(Stored data entries)
-*-

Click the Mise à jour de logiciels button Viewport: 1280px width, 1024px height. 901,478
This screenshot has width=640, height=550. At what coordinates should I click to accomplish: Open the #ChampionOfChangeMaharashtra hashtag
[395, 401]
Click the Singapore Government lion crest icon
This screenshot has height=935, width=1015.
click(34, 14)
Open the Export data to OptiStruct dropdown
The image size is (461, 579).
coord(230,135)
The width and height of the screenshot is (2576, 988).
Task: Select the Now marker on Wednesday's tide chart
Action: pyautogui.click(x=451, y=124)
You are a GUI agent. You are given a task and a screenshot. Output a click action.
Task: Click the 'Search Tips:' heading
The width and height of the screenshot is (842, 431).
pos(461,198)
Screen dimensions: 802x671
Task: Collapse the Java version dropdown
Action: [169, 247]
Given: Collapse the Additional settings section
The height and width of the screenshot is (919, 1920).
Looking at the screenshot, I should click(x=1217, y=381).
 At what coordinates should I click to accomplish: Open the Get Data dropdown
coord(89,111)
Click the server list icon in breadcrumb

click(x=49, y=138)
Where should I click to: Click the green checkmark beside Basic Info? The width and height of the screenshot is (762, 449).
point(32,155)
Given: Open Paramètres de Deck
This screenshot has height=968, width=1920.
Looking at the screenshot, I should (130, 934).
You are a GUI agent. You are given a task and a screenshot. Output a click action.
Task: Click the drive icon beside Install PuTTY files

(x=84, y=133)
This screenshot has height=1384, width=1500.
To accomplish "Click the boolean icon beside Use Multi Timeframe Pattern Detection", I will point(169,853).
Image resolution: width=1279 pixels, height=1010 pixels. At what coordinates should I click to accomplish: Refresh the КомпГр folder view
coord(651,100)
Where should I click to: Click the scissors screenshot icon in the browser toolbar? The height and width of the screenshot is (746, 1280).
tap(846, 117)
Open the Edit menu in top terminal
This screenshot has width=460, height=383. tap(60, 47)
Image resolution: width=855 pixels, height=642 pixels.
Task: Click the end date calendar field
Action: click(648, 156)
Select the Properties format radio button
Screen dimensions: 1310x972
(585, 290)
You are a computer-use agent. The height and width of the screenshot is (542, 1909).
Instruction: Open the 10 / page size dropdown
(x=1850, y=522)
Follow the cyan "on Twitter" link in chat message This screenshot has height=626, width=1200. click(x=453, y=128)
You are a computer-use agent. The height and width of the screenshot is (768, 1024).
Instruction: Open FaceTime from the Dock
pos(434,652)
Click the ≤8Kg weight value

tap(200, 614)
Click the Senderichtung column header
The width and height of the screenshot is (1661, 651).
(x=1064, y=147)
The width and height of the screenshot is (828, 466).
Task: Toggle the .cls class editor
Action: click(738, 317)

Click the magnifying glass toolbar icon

-*-

**WHAT NEEDS TO BE DONE**
Could I ask you to return the records exactly and in full?

**RESULT OF THE TASK**
Click the Mise à jour de logiciels button Viewport: 1280px width, 1024px height. 901,478
This screenshot has width=640, height=550. At what coordinates should I click to accomplish: Open the #ChampionOfChangeMaharashtra hashtag
[395, 401]
Click the Singapore Government lion crest icon
This screenshot has height=935, width=1015.
click(34, 14)
Open the Export data to OptiStruct dropdown
The image size is (461, 579).
coord(230,135)
The width and height of the screenshot is (2576, 988).
Task: Select the Now marker on Wednesday's tide chart
Action: pyautogui.click(x=451, y=124)
You are a GUI agent. You are given a task and a screenshot. Output a click action.
Task: Click the 'Search Tips:' heading
The width and height of the screenshot is (842, 431).
pos(461,198)
Screen dimensions: 802x671
Task: Collapse the Java version dropdown
Action: [169, 247]
Given: Collapse the Additional settings section
The height and width of the screenshot is (919, 1920).
Looking at the screenshot, I should click(x=1217, y=381).
 At what coordinates should I click to accomplish: Open the Get Data dropdown
coord(89,111)
Click the server list icon in breadcrumb

click(x=49, y=138)
Where should I click to: Click the green checkmark beside Basic Info? The width and height of the screenshot is (762, 449).
point(32,155)
Given: Open Paramètres de Deck
This screenshot has height=968, width=1920.
Looking at the screenshot, I should (130, 934).
You are a GUI agent. You are given a task and a screenshot. Output a click action.
Task: Click the drive icon beside Install PuTTY files

(x=84, y=133)
This screenshot has height=1384, width=1500.
To accomplish "Click the boolean icon beside Use Multi Timeframe Pattern Detection", I will point(169,853).
Image resolution: width=1279 pixels, height=1010 pixels. At what coordinates should I click to accomplish: Refresh the КомпГр folder view
coord(651,100)
Where should I click to: Click the scissors screenshot icon in the browser toolbar? The height and width of the screenshot is (746, 1280).
tap(846, 117)
Open the Edit menu in top terminal
This screenshot has width=460, height=383. tap(60, 47)
Image resolution: width=855 pixels, height=642 pixels.
Task: Click the end date calendar field
Action: click(648, 156)
Select the Properties format radio button
Screen dimensions: 1310x972
(585, 290)
You are a computer-use agent. The height and width of the screenshot is (542, 1909).
Instruction: Open the 10 / page size dropdown
(x=1850, y=522)
Follow the cyan "on Twitter" link in chat message This screenshot has height=626, width=1200. click(x=453, y=128)
You are a computer-use agent. The height and width of the screenshot is (768, 1024).
Instruction: Open FaceTime from the Dock
pos(434,652)
Click the ≤8Kg weight value

tap(200, 614)
Click the Senderichtung column header
The width and height of the screenshot is (1661, 651).
(x=1064, y=147)
The width and height of the screenshot is (828, 466).
Task: Toggle the .cls class editor
Action: click(738, 317)

Click the magnifying glass toolbar icon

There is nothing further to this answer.